I once heard a missionary from Ethiopia say that poverty actually had very little to do with money – it had to do with nobody listening to you. Money is just one mechanism among many we have for getting people to listen to us. In some cultures, certain people who don’t have money at all are certainly not poor. If you have the cash, a gun, or the presidential seal, people might disagree, but they’ll listen. But without them, your voice is worthless. And then, you’re poor.
The thing is, the Bible makes it abundantly clear that God does listen to the poor, and especially because nobody else will listen to them. God actually said that the central Old Testament redemption story, the Israelites’ rescue from Egyptian slavery, occurred because “I have heard them crying out because of their slave drivers.”(Exo 3:7) Some quasi-historians ridicule the Exodus story, because there is no evidence of the Israelites ever being in Egypt. Real historians know there wouldn’t be any evidence – the slaves were too worthless for everybody to listen to them. Everybody was too busy listening to the Egyptians. But God listened. And soon the Egyptians had to listen.
God even listens to dead people, who we usually don’t think say much at all. When Cain killed his brother, then tried to deny it, God said, “Listen! Your brother’s blood cries out to me from the ground.”(Gen 4:10) Cain had tried to shut his brother up, permanently. But God listened. And then Cain had to listen.
This is one of those things we admire about God, that He listens to all those poor ol’ poor… until we realise that there are actually poor in our midst. We didn’t notice, of course, because well, we weren’t listening. We figure they’re not worth listening to. They’re worthless. But God listens – precisely because nobody else hears, He listens. And then we’ll have to listen.

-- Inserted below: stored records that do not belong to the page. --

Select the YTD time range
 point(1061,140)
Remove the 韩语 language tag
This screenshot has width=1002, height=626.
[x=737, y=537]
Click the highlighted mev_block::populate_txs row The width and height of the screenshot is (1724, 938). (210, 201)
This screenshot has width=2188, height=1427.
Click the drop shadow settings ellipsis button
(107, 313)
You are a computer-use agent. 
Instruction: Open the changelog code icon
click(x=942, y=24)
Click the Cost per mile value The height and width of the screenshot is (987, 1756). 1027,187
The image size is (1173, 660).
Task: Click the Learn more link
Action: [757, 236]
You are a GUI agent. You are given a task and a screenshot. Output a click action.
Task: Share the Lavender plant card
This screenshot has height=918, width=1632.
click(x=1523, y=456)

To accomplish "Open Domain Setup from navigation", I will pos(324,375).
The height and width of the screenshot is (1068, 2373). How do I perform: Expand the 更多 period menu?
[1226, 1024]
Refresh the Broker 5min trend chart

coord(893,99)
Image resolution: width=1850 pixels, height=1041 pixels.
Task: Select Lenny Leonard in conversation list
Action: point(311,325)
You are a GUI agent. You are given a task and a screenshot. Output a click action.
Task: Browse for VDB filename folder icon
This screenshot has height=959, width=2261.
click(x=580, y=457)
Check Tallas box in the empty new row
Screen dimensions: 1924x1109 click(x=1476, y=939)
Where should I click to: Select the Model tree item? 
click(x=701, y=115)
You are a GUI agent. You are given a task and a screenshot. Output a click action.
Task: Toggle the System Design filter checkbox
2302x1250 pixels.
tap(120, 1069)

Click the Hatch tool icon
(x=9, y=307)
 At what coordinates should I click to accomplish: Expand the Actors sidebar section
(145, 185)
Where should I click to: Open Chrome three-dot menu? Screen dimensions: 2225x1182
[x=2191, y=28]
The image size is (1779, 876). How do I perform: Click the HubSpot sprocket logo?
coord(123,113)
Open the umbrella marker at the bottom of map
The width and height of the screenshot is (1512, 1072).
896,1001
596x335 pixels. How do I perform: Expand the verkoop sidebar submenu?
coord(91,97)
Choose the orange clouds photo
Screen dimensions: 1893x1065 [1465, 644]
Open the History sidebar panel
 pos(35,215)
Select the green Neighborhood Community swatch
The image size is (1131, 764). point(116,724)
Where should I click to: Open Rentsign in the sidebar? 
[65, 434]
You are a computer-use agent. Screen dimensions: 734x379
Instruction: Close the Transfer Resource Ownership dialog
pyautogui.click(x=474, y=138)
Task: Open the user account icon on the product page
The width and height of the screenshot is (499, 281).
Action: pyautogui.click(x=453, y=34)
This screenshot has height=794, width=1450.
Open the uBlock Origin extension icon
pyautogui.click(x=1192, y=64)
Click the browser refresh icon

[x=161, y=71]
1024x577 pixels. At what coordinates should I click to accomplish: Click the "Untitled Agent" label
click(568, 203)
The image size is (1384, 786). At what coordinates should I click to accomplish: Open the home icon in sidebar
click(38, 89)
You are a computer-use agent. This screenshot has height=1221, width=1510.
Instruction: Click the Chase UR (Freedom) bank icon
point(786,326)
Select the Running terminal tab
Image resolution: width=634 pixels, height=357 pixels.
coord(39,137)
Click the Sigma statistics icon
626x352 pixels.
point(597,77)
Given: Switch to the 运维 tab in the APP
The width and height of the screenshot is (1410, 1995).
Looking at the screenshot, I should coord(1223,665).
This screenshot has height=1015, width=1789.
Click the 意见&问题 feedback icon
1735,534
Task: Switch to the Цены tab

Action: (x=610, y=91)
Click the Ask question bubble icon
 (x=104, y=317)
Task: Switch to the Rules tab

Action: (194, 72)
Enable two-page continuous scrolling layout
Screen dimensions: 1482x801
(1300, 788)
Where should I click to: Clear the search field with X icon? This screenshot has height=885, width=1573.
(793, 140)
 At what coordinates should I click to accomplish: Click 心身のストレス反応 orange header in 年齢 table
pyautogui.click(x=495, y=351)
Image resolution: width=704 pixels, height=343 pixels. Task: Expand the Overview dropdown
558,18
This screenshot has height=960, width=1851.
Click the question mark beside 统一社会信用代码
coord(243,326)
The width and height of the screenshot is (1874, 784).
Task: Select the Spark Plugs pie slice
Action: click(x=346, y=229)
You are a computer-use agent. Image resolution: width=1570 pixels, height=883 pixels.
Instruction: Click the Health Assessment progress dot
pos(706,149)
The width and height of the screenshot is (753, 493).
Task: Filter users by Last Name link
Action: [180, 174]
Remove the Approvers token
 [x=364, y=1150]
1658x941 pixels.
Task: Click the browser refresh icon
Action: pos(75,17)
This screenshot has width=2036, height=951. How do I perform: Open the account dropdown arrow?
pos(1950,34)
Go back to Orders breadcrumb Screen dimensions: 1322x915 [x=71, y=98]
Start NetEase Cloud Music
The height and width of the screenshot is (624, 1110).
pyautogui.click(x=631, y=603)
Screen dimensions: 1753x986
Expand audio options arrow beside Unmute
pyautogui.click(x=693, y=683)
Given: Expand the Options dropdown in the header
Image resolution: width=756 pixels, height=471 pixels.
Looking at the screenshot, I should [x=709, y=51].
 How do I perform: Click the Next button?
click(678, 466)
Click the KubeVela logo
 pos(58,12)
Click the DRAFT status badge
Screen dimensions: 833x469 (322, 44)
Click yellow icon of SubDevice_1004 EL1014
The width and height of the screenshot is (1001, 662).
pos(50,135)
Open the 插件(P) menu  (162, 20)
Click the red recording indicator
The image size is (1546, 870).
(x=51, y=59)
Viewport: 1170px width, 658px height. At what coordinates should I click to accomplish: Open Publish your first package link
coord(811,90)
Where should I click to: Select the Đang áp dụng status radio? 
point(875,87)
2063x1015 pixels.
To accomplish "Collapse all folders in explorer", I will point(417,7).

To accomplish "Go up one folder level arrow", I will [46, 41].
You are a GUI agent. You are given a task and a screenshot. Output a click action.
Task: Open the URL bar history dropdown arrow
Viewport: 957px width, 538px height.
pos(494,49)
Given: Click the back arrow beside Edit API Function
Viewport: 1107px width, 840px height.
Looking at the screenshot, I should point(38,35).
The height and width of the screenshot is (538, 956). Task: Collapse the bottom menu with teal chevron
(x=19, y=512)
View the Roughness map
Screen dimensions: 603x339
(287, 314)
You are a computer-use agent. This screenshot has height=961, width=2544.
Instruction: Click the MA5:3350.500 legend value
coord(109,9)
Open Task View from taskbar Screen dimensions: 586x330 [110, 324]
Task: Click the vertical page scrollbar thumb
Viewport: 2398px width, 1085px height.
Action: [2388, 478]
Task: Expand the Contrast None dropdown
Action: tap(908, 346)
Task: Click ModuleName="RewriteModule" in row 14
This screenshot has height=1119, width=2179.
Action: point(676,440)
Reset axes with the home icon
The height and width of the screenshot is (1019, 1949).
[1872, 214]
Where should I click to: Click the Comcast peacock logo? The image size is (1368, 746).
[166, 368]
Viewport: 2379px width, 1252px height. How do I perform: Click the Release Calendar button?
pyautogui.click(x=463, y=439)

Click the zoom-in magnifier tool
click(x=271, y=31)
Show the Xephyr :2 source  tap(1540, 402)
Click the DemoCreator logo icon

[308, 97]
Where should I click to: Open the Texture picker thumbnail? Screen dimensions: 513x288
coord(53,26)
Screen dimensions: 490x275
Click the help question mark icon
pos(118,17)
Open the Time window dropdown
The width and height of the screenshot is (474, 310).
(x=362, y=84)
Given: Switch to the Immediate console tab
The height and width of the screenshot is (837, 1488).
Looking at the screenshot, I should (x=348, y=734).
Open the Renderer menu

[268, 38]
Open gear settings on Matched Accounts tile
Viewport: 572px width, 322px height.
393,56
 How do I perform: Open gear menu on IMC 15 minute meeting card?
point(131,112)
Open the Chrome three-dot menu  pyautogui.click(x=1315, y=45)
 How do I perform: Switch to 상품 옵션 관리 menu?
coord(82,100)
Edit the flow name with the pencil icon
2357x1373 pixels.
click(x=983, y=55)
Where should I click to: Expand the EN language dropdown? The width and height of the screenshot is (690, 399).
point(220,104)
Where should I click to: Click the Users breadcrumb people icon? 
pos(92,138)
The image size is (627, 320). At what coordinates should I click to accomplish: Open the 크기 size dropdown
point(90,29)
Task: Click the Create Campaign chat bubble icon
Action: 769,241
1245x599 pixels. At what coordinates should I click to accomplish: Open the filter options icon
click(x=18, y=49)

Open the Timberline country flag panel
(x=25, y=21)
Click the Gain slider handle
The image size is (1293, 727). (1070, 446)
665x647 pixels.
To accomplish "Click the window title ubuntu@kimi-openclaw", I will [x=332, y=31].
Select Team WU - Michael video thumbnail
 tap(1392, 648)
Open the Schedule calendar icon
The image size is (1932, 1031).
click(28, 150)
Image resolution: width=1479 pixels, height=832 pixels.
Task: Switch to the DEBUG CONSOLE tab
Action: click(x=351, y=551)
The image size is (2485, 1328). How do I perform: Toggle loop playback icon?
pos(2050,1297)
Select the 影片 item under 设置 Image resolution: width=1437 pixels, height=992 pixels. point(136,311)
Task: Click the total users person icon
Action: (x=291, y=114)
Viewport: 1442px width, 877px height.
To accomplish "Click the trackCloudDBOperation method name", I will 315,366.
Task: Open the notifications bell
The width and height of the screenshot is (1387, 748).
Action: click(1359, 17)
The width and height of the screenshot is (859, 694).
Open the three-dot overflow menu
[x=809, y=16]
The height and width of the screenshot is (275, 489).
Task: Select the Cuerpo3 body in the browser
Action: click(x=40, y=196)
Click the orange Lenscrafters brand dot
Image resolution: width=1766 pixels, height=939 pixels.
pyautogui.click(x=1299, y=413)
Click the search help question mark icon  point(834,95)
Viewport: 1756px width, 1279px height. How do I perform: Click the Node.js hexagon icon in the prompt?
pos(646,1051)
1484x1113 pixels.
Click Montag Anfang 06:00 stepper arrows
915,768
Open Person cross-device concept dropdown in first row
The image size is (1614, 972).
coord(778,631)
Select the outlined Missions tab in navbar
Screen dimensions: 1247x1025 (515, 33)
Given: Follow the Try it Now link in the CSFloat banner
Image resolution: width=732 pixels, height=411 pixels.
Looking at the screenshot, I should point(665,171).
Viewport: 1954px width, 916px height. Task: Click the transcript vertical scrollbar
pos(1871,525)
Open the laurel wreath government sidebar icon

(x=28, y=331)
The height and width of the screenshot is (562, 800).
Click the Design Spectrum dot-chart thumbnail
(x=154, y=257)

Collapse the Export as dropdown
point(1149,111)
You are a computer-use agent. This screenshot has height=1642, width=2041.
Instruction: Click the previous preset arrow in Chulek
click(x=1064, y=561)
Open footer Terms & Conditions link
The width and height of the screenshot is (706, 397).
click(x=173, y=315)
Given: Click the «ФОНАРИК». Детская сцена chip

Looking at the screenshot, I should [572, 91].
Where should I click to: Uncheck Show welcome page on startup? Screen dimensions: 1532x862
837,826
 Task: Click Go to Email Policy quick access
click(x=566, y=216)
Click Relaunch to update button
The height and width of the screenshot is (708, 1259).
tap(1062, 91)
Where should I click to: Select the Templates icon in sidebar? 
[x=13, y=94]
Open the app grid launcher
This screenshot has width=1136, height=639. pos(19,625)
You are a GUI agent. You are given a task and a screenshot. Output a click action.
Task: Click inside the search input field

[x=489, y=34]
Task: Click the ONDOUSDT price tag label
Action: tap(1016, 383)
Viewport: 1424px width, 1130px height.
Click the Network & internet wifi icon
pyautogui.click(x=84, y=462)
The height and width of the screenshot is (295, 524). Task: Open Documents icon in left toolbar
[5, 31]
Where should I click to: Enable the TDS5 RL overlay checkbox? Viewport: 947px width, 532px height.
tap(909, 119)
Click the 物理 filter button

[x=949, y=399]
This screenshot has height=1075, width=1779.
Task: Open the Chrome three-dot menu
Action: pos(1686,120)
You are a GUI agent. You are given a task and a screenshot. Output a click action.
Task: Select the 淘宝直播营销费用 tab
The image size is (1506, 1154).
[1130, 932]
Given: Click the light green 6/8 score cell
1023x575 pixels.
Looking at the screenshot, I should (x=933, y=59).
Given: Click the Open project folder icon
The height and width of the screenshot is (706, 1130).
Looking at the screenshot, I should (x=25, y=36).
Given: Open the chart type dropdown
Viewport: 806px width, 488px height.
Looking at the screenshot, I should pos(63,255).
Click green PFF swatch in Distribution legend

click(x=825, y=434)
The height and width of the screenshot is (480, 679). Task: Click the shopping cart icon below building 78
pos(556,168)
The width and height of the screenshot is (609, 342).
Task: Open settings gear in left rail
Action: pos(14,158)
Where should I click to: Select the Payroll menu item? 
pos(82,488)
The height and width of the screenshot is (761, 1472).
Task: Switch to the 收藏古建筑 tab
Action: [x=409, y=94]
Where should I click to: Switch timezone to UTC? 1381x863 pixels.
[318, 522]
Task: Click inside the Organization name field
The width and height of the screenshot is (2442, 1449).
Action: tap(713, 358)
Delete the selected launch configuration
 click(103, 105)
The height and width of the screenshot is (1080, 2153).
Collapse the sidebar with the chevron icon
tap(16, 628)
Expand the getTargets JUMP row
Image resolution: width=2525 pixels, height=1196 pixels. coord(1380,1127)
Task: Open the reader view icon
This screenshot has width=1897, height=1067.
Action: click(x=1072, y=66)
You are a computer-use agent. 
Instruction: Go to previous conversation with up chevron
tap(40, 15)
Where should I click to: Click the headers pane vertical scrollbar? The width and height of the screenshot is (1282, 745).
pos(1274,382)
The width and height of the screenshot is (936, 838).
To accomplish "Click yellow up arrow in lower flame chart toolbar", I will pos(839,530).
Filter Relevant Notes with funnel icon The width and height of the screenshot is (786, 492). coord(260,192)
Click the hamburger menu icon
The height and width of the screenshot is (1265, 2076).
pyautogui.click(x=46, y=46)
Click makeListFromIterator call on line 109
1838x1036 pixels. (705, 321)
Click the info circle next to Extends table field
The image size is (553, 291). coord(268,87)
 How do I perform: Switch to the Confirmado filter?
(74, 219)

I think this is an aspect lost on both sides of the abortion debate, for example. Some people argue so much about what God says with His mouth, they forget what He’s doing with His ears. In the debate, one major demographic involved in it doesn’t really get to have a say. They can’t speak, you see. They never make a sound. They are, undoubtedly, poor. Sometimes we tell ourselves they’re not actually human, anyway, and so wouldn’t have anything constructive to add to the conversation. They’re worthless. But despite the fact we think they can’t speak – no, precisely because of the fact we think they can’t speak – maybe, just maybe, God listens. He’s heard the dead before. And then the living had to listen.
Mind you, on the other hand, sometimes the protesters’ shrill screams at a 15 year-old girl walking into clinics drowns out her voice, too. I wonder what she’d say? We can’t ask her parents, since she’s too terrified to tell them. We can’t ask her boyfriend, since he’s too busy making jokes about her with his friends. We can’t ask her school, because the PTA got her expelled because of her “bad influence” (the boy can stay). She is, undoubtedly, poor. In fact, she feels worthless.
What about her church? I guess if they’d listened – not lectured, just listened, the way God listens – she might not feel the need to be going to the clinic anyway. I suspect that the other teenage mum, who still stayed at the church down the road, found people there listened to her. In fact, I suspect she’d be able to tell us that when they listened, it was the first step to her realising God listened too… and that listening was priceless.